Following a clear presentation of what is required from the LT Executive Committee on this matter, Dr. F. Romanelli presented the latest version (See. Appendix G) of the draft of the new "Implementing Agreement for Co-operation on Tokamak Programs", and the attendees for the LT Executive Committee meeting extensively discussed the draft and made suggestions for revision.
The LT Executive Committee agreed that, after the meeting, the Chair will circulate the proposed amendments (incorporating the changes from the discussion at 22nd-May-2009) to all Executive Committee representatives. The Executive Committee representatives will then approach their respective authorities for approval of the Amendments.

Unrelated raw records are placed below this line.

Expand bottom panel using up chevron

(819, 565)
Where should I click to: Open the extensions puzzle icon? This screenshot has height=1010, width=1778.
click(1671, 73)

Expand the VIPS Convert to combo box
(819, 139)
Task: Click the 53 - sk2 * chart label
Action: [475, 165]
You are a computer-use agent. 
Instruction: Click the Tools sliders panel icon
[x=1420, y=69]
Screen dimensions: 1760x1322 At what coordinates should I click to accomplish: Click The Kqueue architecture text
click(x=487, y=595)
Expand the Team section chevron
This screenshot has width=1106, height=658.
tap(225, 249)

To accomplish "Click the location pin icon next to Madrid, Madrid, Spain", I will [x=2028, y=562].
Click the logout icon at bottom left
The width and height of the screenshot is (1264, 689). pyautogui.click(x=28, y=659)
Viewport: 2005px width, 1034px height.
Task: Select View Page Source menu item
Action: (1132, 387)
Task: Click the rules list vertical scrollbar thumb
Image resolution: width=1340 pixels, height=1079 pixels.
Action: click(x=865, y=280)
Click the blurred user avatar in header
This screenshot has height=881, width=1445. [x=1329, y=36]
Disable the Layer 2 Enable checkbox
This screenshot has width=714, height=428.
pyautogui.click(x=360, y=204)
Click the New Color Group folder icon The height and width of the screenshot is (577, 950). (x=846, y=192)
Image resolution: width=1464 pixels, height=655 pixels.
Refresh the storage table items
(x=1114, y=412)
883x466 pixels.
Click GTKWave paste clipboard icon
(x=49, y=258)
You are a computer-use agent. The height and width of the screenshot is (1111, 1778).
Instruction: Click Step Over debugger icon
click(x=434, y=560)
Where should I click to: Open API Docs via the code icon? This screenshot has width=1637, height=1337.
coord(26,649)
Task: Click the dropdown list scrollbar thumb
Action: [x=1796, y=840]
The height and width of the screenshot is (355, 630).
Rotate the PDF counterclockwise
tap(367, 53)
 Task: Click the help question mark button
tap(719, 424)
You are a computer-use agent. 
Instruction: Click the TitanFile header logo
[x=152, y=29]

The LT Executive Committee unanimously resolves to invite the Government of the Republic of Korea, or any entity it may designate, to join the Implementing Agreement on Co-operation on the Large Tokamak Facilities as a Contracting Party.
The LT Executive Committee unanimously resolves to request a five year extension from 15 January 2011 to 14 January 2016. The formal agreement will be sent by June 19 from each party.
There was extensive discussion on how to amend articles on three issues:
The schedule and responsible persons for the production of the annual report for FPCC were discussed. As usual, the Executive Summary will be prepared by the Chairman. He will distribute a draft in the early autumn. The deadline for submission to the FPCC will be the end of November 2009.
The next Executive Committee Meeting will be held in May 2010 in JAEA, Naka-site (Japan). It will be a joint meeting with PD IA.